Government Resolution No. 80/NQ-CP, dated May 19, 2011, on orientations on sustainable poverty reduction from 2011 to 2020 defines a harmonious and comprehensive poverty reduction program and creates a new approach in rapid and sustainable poverty reduction. This serves as a firm foundation for developing a system of policies, programmes and projects, directly supporting the poor and poor households nationwide and at the same time mobilising resources for rapid and sustainable poverty reduction in ethnic minority regions, aiming at raising the per capita income of poor households 3.5 folds and reducing the rate of poor households in the country by 2 percent per year and 4 percent a year for poor districts and communes according to poverty criteria of each period. The Government has demonstrated its determination to fulfill the UN Millennium Development Goals that Vietnam has committed to.

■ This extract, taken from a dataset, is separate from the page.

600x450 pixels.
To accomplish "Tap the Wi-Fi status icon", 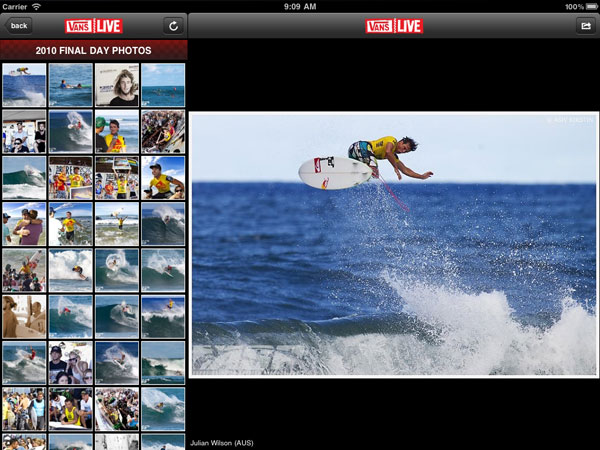I will click(x=37, y=6).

In the Government’s Action Program to implement Resolution No. 15-NQ/TW of the 11th Party Central Committee on some issues concerning social welfare policies in the 2012 - 2020 period, the poverty reduction task was clearly identified: “Continue to effectively implement the Government’s Resolution No. 80/NQ-CP dated May 19, 2011 on orientations for sustainable poverty reduction from 2011 to 2020 and Resolution No. 30a/2008/NQ-CP dated December 27, 2012 on the Programme of Rapid and Sustainable Poverty Reduction in poor districts and the National Target Programme of Sustainable Poverty Reduction, amendments and supplements to policies for near poor households”.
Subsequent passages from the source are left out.